Extract:
▽

Solved

VM proxy hot add mode - logs of the VSA backup process

  • 22 November 2021
  • 10 replies
  • 1494 views

Userlevel 4
Badge +13

Hi all,

 

we are still facing the issue with failing VSA HotAdd mode backup, that ends with the error "Virtual disks needs consolidation".

We know, that during the back up, the virtual disks are binded to VM proxy, a snapshot is done, but the virtual disks stay attached to the backup proxy.

My question is, where to find logs from the back up process from the VM proxy. I think, in these logs it could be documented, why the virtual disks are still attached to the backup proxy VM. I have checked the log of the job, but there was no such information. Is there any log, that describes what is being done during the backup job on the VM proxy?

 

Cheers!

icon

Best answer by Mike Struening RETIRED 25 January 2022, 22:04

View original

10 replies

Userlevel 6
Badge +14

Hi @drPhil ,

 

Is the VSA Proxy or vCenter being Backed-up or Snapshotted during the backup? - This can sometimes cause issues.
I’d always recommend to protect VSA Proxy and vCenter at times differing to the usual VM backup to avoid issues.

Also ensure that Automount (Windows) or lvm2-lvemad (Linux) is disabled on the VSA proxies. 

 

The vsbkp.log file (Virtual Server Backup) in the Log Files directory (on VSA Proxies) will cover the VM protection Job.

 

Let us know how you get on.

 

Best Regards,

Michael

Userlevel 4
Badge +13

Hi @MichaelCapon 

thanks for your contribution!

 

Now, we have disabled backup of the proxies itself. Automount feature hasnt been checked yet.

 

In the log files (vsbkp.log file) I have found following errors:

 

CheckVMInfoError() - VM [vm_name] Error removing virtual machine snapshot. Please check Virtual Machine snapshot tree for any stale or missing snapshot chain.

VSBkpWorker::UnmountVM() - Leaving Cleanup string [VSIDA -j 543656 -a 2:110 -vmHost "vcenter_name" -vmName "vm_name" -vmGuid "guid_name" -vmCleanup "snapshot-xxxx" ] with JobManager as the unmount did not clear the cleanup string

RemoveDiskFromVM() - Failed to delete virtual disk [[datastore_name] xxx/vm_name-00000x.vmdk] from VM [proxy_name] with error - [Invalid configuration for device '0'.]

 

Are these error messages somehow useful for further investigation?

Userlevel 5
Badge +8

Hello drPhil,

Make VSA VM proxy out of regular subclient content where its protect itself, disable auto mount, remove old backup VMs disks from VSA proxy VM then do disk consolidation on backup VMs and disable DRS on VSA proxy VMs.

△

Description of the task:
Summarize the backup thread in two sentences. The listing that follows has nothing to do with this thread.

Dataset extract:
▽

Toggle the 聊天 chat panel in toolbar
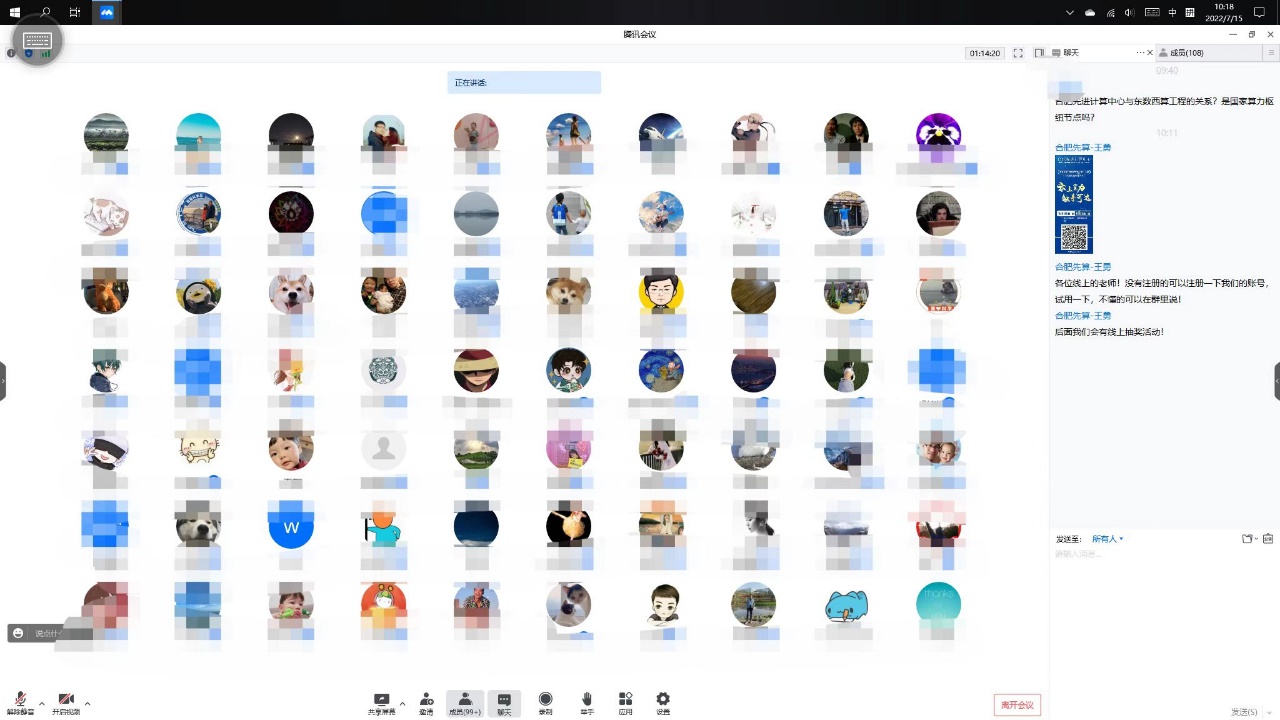 [504, 702]
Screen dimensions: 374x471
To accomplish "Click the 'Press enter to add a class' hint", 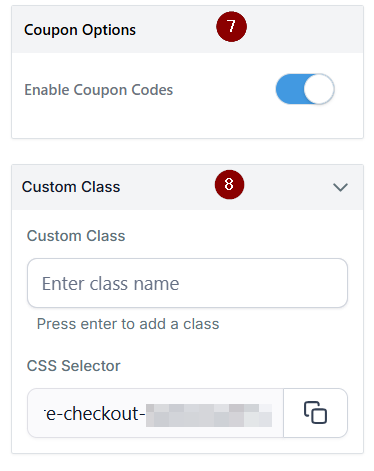I will tap(128, 324).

△

Response for this exercise:
A poster whose VSA HotAdd backups fail with "Virtual disks needs consolidation" asks where to find the proxy's backup logs, and is told that the vsbkp.log file in the Log Files directory on the VSA proxies covers the job. After finding errors there about removing a snapshot and deleting a virtual disk from the proxy, the poster gets advice to keep the proxy out of its own backup content, disable auto mount, remove old backup disks from the proxy, consolidate disks, and disable DRS on the proxy VMs.